Problem to solve:
Reproduce exactly the lines from the line containing "Click the blue 新しいキャンペーン button at top right" through the last line of the listing, and no others.

Data in this exercise:
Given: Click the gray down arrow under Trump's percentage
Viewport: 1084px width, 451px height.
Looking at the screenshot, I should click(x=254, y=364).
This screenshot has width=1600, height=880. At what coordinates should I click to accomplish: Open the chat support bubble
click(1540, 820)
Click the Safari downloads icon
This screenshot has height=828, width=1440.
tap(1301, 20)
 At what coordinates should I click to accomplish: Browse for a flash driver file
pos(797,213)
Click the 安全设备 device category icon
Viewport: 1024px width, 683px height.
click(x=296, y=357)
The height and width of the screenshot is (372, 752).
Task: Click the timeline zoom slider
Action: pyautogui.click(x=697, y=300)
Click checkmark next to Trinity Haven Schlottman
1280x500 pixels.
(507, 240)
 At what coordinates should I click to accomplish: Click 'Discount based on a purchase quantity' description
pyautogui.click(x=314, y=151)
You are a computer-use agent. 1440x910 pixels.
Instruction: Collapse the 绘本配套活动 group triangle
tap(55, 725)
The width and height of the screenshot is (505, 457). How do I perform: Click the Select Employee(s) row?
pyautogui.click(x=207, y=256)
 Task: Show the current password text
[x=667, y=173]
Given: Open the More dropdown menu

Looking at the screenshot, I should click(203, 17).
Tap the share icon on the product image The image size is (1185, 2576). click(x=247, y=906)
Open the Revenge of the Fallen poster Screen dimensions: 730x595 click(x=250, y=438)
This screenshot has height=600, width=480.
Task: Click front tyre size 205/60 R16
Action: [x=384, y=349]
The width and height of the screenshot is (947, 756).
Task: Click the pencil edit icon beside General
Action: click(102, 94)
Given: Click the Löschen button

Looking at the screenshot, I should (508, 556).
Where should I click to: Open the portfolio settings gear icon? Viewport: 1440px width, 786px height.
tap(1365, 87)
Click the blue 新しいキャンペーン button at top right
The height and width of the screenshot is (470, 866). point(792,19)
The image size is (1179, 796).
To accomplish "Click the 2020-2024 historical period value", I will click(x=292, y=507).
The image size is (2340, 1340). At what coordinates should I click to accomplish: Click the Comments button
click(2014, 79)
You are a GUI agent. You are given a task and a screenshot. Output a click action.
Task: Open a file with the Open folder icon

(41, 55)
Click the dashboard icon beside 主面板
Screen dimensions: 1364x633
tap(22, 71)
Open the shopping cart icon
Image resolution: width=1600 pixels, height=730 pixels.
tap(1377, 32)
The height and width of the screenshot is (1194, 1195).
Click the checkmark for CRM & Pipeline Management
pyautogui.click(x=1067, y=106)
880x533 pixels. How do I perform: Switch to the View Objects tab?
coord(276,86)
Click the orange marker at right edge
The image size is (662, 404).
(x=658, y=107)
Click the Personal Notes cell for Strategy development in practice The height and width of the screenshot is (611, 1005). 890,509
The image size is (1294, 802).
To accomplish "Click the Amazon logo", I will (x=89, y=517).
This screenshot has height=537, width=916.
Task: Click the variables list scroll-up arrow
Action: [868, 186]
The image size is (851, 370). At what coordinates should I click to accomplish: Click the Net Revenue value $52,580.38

Answer box:
Click the blue 新しいキャンペーン button at top right
The height and width of the screenshot is (470, 866). point(792,19)
The image size is (1179, 796).
To accomplish "Click the 2020-2024 historical period value", I will click(x=292, y=507).
The image size is (2340, 1340). At what coordinates should I click to accomplish: Click the Comments button
click(2014, 79)
You are a GUI agent. You are given a task and a screenshot. Output a click action.
Task: Open a file with the Open folder icon

(41, 55)
Click the dashboard icon beside 主面板
Screen dimensions: 1364x633
tap(22, 71)
Open the shopping cart icon
Image resolution: width=1600 pixels, height=730 pixels.
tap(1377, 32)
The height and width of the screenshot is (1194, 1195).
Click the checkmark for CRM & Pipeline Management
pyautogui.click(x=1067, y=106)
880x533 pixels. How do I perform: Switch to the View Objects tab?
coord(276,86)
Click the orange marker at right edge
The image size is (662, 404).
(x=658, y=107)
Click the Personal Notes cell for Strategy development in practice The height and width of the screenshot is (611, 1005). 890,509
The image size is (1294, 802).
To accomplish "Click the Amazon logo", I will (x=89, y=517).
This screenshot has height=537, width=916.
Task: Click the variables list scroll-up arrow
Action: [868, 186]
The image size is (851, 370). At what coordinates should I click to accomplish: Click the Net Revenue value $52,580.38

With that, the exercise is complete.